Dear Editor,
As someone who has been severely disabled by ME/CFS for more than 30 years, since I was 19 years old, I was delighted to read about the results of DecodeME, the ME/CFS genetics study (report:
https://www.thetimes.com/article/5118f374-a88c-44b4-8fe8-79818177e977). However, the lead author, Prof Chris Ponting, is right to express anger that this type of genetic analysis was not done 15 years ago, as it has been “for every other major disease”.
As you reported, after a 3 year delay, the DHSC recently published its dismal Final Delivery Plan for ME/CFS, which included no commitment to funding and no pathway to providing adequate services for people with ME/CFS (report:
https://www.thetimes.com/article/e4a60398-273e-4f07-9942-853392111148). For decades governments and the MRC have told us they are committed to helping people with ME/CFS, and yet all the evidence suggests the opposite, as patients continue to be be systematically neglected and mistreated.

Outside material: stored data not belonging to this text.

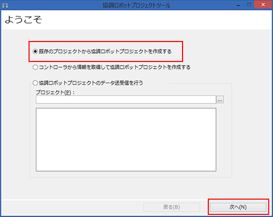This screenshot has width=273, height=217.
Task: Select the 既存のプロジェクトから radio button circle
Action: coord(35,51)
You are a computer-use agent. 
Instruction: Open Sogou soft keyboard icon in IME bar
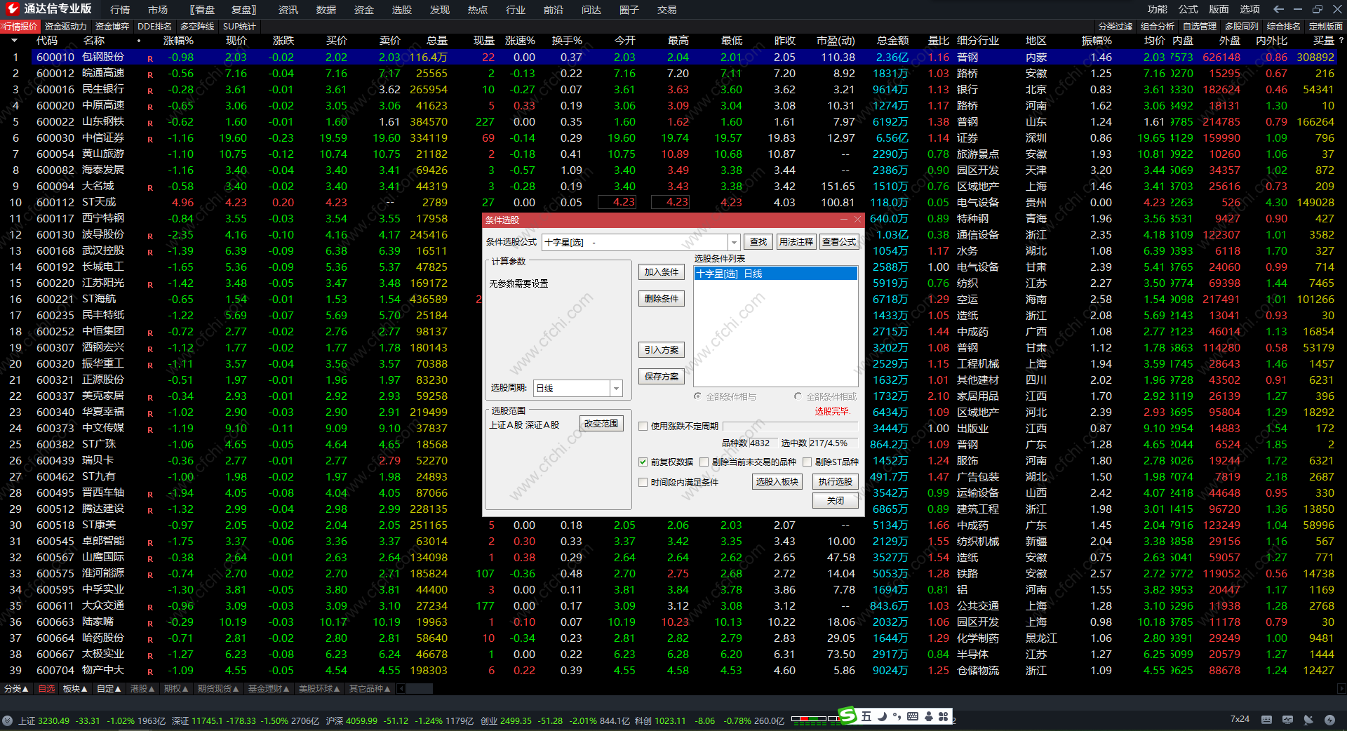pos(913,716)
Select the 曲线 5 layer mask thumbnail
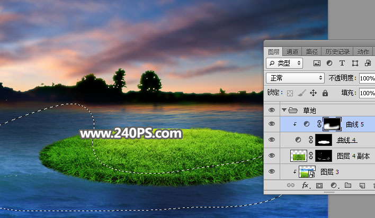The image size is (375, 218). tap(332, 124)
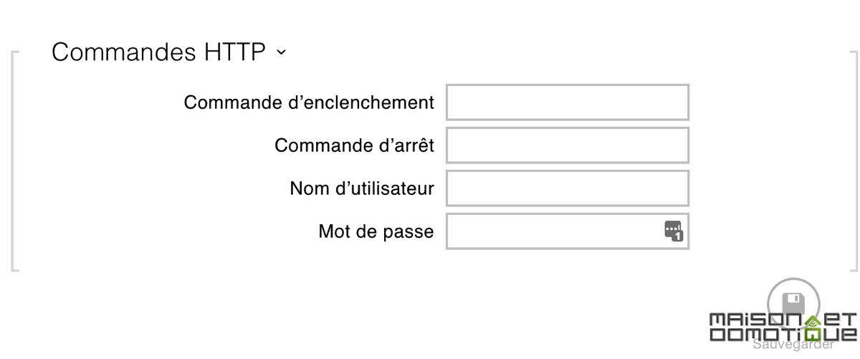
Task: Open password manager icon in Mot de passe
Action: coord(673,231)
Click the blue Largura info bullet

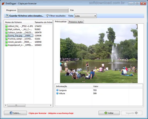pyautogui.click(x=57, y=90)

DecodeME has given me and millions of other patients desperately needed hope. The time has long since passed for the government, funding bodies, medical institutions and individuals to acknowledge their mistakes, to apologise to patients, and to act to ensure that high-quality scientific research is dramatically increased and patients are given access to appropriate physician-led services.